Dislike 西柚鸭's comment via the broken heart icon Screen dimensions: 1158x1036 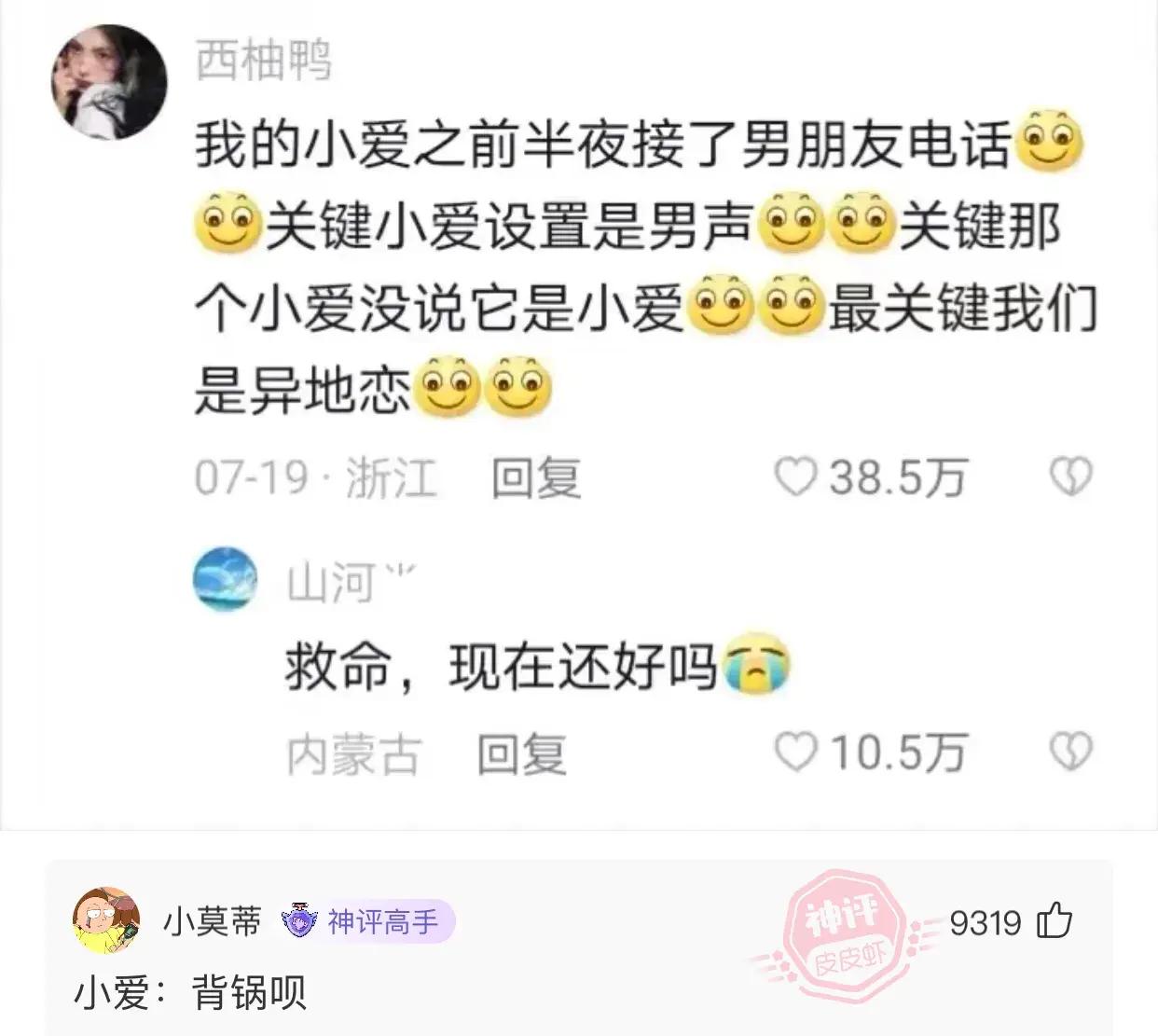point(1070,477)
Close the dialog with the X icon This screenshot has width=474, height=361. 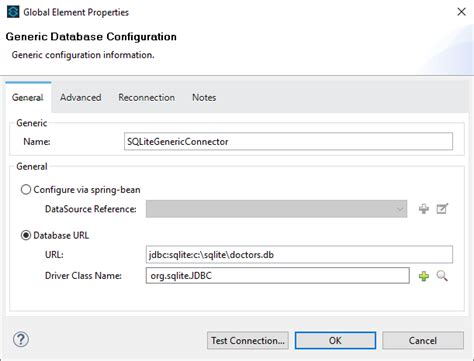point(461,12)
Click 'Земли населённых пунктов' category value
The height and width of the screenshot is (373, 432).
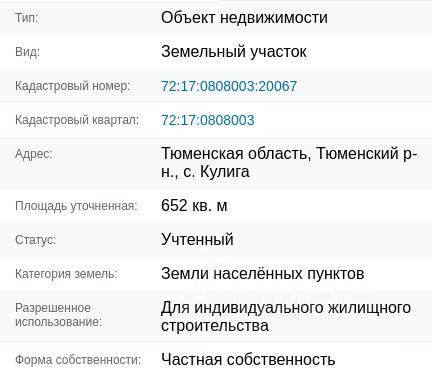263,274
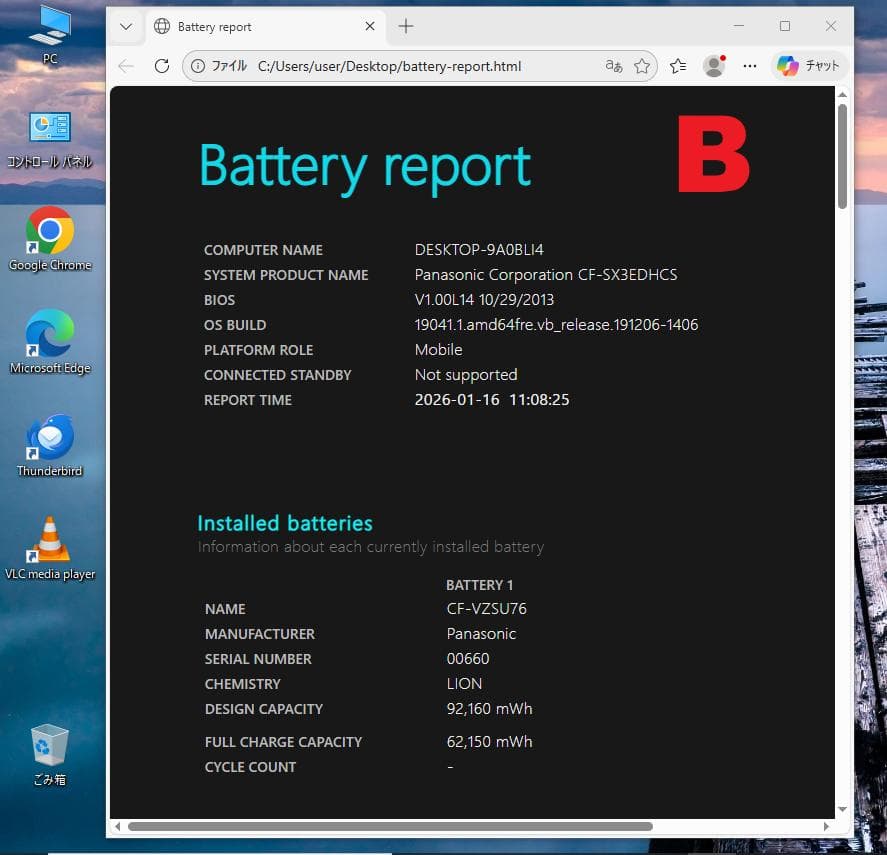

Work required —
Copy the material word for word, starting at the line that contains "Click 'Земли населённых" and ending at the end of the material, with both ends included. Leave the pictures out of your answer.

Finished answer —
Click 'Земли населённых пунктов' category value
The height and width of the screenshot is (373, 432).
263,274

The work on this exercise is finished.